필요한 jar 파일들과 properties 파일을 analysis-arirang 이라는 폴더로 묶는 것입니다.
<filtered>true</filtered> 옵션은 아래 링크 참고 하세요. (해당 파일이 filtering 되었는지 확인 하는 것입니다.)
https://maven.apache.org/plugins/maven-assembly-plugin/assembly.html#class_file
여기서 plugin-descriptor.properties 파일이 포함이 안되어 있게 되면 elasticsearch 실행 시 에러가 발생하고 실행이 안됩니다.
주의 하셔야 하는 부분(?) 입니다.
- plugin-descriptor.properties 파일 없을 때 에러 메시지
[2015-11-04 12:34:14,522][INFO ][node ] [Lady Jacqueline Falsworth Crichton] initializing ...

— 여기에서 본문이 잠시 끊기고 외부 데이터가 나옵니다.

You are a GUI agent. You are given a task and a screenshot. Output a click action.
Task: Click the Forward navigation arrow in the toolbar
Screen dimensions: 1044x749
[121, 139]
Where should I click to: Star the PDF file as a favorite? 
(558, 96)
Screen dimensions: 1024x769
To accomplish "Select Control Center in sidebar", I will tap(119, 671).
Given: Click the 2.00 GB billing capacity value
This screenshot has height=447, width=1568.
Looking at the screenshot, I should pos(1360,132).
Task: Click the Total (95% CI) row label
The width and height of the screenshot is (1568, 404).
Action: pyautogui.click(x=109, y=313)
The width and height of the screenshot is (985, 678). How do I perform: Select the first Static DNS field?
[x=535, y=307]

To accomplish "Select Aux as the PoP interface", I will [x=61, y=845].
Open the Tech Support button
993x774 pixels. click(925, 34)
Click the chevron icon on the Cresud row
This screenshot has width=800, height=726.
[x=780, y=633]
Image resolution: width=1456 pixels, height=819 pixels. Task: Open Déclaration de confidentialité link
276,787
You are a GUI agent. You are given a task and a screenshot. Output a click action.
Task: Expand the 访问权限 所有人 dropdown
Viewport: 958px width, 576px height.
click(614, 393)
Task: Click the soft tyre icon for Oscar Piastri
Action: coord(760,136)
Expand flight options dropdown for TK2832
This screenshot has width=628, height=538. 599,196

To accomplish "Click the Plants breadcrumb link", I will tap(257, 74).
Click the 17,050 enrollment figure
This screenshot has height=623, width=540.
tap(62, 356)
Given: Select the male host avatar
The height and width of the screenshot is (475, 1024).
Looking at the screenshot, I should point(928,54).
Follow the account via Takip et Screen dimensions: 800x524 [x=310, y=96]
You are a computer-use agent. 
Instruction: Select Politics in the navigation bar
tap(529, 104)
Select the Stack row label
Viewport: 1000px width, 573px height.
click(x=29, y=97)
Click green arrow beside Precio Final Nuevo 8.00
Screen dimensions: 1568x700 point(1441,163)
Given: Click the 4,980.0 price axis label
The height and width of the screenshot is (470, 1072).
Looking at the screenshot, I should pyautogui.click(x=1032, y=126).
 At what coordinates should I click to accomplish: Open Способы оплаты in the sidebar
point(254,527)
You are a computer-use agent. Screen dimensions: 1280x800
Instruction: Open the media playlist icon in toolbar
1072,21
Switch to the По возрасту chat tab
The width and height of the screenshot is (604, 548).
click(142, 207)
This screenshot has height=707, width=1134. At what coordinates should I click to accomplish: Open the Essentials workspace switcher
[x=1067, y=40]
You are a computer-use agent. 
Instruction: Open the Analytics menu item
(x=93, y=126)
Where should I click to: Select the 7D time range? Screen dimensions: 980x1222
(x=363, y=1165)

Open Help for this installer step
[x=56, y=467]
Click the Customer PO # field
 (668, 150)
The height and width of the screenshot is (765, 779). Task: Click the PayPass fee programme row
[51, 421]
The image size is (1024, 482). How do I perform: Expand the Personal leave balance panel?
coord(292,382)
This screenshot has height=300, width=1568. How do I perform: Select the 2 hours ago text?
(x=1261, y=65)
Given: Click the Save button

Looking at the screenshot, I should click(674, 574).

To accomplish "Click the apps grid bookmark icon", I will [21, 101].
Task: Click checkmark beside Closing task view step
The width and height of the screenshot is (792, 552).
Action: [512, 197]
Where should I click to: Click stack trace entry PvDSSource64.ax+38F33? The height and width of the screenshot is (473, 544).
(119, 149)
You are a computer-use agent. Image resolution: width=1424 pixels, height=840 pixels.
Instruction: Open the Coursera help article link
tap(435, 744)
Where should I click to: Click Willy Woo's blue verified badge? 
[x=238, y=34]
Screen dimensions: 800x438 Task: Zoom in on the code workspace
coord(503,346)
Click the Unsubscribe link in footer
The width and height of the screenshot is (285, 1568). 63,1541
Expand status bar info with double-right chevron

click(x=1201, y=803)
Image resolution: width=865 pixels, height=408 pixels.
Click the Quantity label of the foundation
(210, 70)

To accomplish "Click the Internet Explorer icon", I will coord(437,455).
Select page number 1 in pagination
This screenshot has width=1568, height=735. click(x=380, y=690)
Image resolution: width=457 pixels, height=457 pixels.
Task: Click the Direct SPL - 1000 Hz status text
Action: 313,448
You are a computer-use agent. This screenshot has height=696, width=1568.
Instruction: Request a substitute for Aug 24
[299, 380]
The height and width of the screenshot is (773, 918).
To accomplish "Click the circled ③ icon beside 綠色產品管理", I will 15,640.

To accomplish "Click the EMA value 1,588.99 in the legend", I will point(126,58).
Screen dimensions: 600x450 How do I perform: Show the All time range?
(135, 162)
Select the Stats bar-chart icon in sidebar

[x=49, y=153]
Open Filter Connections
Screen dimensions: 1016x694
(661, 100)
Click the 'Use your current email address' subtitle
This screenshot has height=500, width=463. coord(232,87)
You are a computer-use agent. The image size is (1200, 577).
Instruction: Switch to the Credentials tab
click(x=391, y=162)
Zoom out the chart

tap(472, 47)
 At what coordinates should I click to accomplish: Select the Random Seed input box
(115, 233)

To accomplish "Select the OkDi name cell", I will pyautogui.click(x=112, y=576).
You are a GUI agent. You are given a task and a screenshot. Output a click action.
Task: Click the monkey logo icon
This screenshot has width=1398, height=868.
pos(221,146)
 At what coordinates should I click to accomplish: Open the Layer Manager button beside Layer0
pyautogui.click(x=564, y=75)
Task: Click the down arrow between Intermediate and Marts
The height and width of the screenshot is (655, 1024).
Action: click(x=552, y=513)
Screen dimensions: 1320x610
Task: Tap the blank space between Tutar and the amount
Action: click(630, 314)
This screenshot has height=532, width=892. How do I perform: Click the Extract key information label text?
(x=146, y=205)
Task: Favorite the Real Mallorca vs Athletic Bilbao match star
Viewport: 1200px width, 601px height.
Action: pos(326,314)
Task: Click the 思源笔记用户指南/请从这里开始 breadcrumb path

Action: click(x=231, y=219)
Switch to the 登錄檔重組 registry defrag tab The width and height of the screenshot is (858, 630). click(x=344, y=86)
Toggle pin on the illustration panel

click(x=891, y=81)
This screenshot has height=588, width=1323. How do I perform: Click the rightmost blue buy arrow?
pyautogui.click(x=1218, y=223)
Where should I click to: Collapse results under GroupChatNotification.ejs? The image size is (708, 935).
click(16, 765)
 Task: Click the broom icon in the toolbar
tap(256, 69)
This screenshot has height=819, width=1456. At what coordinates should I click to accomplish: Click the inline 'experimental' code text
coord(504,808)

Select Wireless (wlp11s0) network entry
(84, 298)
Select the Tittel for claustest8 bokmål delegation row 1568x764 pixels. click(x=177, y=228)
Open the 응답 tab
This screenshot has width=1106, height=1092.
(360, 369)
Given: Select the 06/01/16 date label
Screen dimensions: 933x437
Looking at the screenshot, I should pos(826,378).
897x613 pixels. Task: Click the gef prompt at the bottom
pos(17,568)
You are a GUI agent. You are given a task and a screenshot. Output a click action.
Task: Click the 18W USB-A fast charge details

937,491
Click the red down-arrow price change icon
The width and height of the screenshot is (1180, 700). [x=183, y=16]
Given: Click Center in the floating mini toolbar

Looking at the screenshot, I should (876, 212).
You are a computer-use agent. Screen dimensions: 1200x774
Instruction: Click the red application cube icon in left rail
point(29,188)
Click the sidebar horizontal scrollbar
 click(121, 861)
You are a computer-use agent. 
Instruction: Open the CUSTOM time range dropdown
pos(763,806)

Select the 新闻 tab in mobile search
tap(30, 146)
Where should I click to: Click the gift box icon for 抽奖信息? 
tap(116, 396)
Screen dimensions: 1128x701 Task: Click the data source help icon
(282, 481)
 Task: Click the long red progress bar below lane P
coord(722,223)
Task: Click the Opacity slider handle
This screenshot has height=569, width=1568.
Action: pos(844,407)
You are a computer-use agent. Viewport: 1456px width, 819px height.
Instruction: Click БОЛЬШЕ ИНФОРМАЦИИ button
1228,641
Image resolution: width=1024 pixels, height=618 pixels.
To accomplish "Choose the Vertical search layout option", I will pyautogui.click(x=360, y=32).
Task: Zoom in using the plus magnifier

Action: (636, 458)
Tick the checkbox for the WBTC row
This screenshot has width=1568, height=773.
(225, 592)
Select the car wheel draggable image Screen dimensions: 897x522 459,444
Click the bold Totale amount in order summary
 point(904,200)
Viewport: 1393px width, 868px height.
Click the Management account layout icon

Exception in thread "main" java.lang.IllegalStateException: Unable to initialize plugins
Likely root cause: java.nio.file.NoSuchFileException: /Users/hwjeong/server/app/elasticsearch/elasticsearch-2.0.0/plugins/analysis-arirang/plugin-descriptor.properties
at sun.nio.fs.UnixException.translateToIOException(UnixException.java:86)
at sun.nio.fs.UnixException.rethrowAsIOException(UnixException.java:102)
at sun.nio.fs.UnixException.rethrowAsIOException(UnixException.java:107)
at sun.nio.fs.UnixFileSystemProvider.newByteChannel(UnixFileSystemProvider.java:214)
at java.nio.file.Files.newByteChannel(Files.java:315)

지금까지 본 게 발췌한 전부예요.